2.1 The Difficulty of Dynamically Growing Kernel Stacks
-------------------------------------------------------

As discussed above, all kernel threads share the same
address space ("kernel address space").  On
pre-sun4u architectures kernel address space is limited
to just a fraction of the 32-bit range - no more than 251MB
on sun4d for example.  In sun4u the kernel has a larger
maximum address space size - for 32-bit kernels
it can address up to 4GB and 64-bit kernels can address
the full 64-bit address range.

If we accept that stack frames will be adjacent in
virtual memory (as they usually are) then to grow
a stack we need to have virtual address space free
below the current stack into which we can grow.
This can be a waste of kernel VM space - this space
is often needed for other kernel structures.

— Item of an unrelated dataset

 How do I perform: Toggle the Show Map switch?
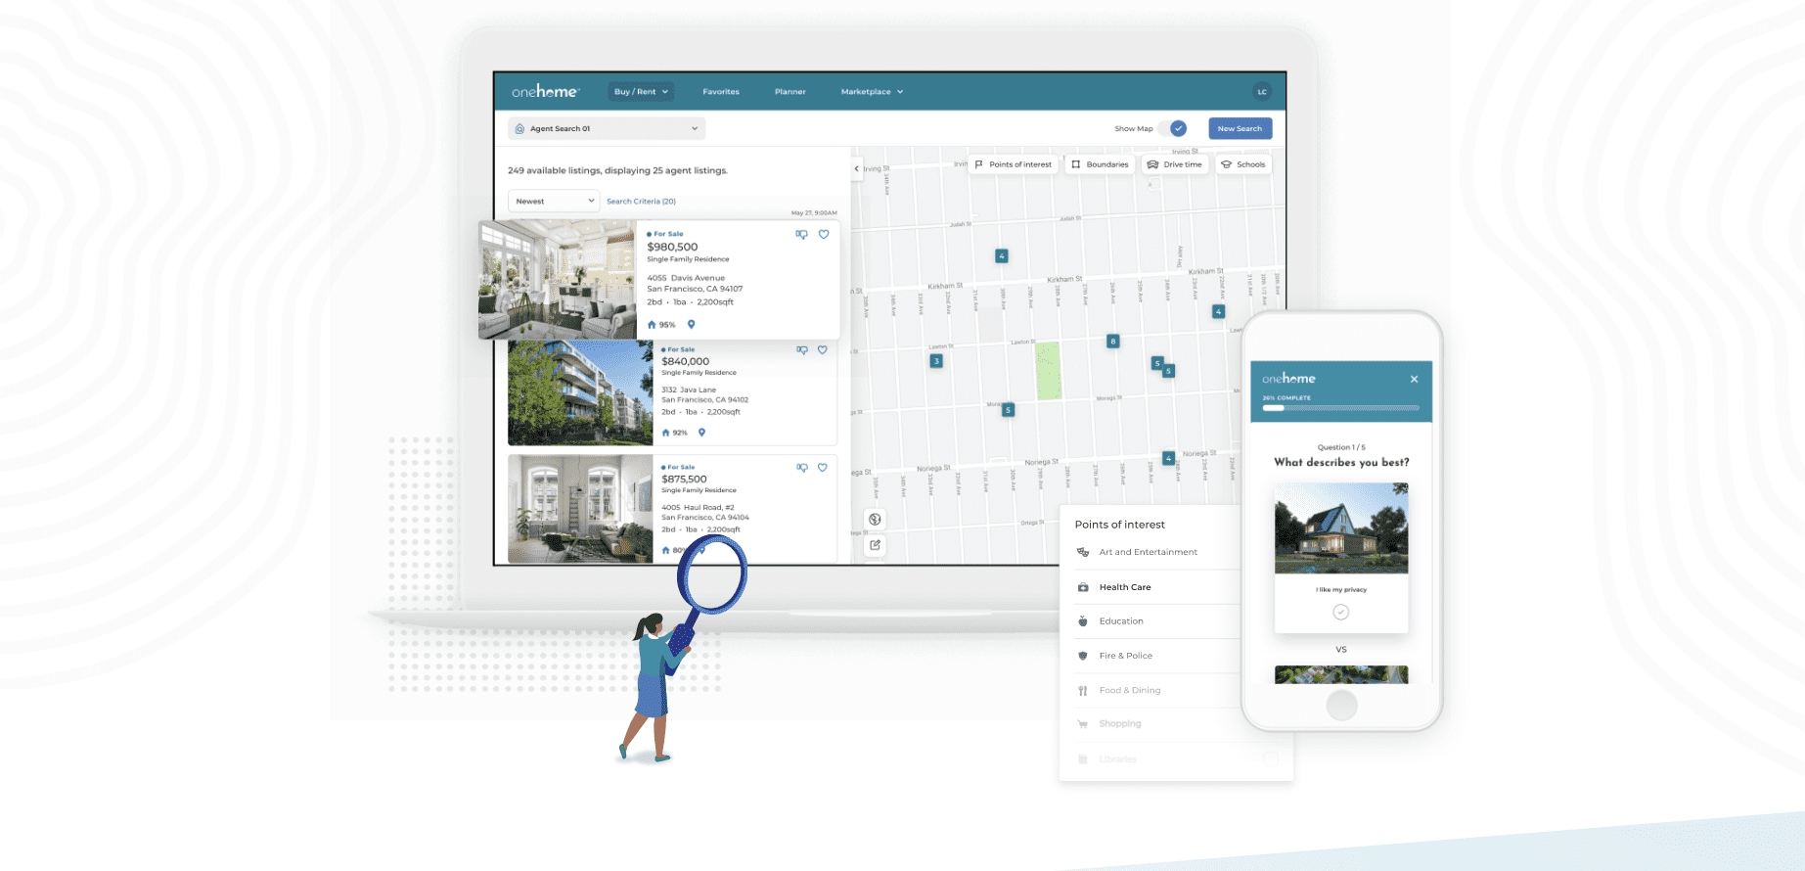click(x=1173, y=128)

An alternative is to create all kernel threads with a bigger
default stack size - if we can't dynamically grow the stack
then we can at least give it more room.  This solution is
adequate if we have plenty of VM space to spare - either
a 32-bit kernel that does not have high kernel memory
demand, or a 64-bit kernel that has masses of VM space.
Of course the penalty is that we'll use a little more
memory for every kernel thread.  Even if we increase the
size of kernel stacks, kernel developers are still obliged
to be conservative with their stack usage.

It is also difficult to detect *when* a stack needs be be grown.
Typically all stacks are allocated with a single unmapped page
below them acting as a "redzone".  If something tries to
access this redzone page it will generate a fault (because the
page has no mapping).  We could assume that this fault is
the thread trying to access memory beyond its current stack
and quickly map in a new page (this is not ideal - we've now
lost the redzone and the next page the stack grows towards
could be some other data) but this does not distinguish the
case where some rogue writer has targeted a random thread's
stack redzone.

Instead the solution has been to impose a rule upon kernel
programmers: "do not use too much kernel stack".

2.2 Stack Usage Rules For Kernel Developers
--------------------------------------------

There are a few rules that kernel programmers must adhere to
in order to avoid excessive stack usage:

	1) Avoid requiring excessive local variable storage.  For example,
	   allocating an array on stack should be avoided unless the array
	   is only small - declare the array to be static or kmem_alloc
	   memory for it (so that it resides on the kernel heap instead).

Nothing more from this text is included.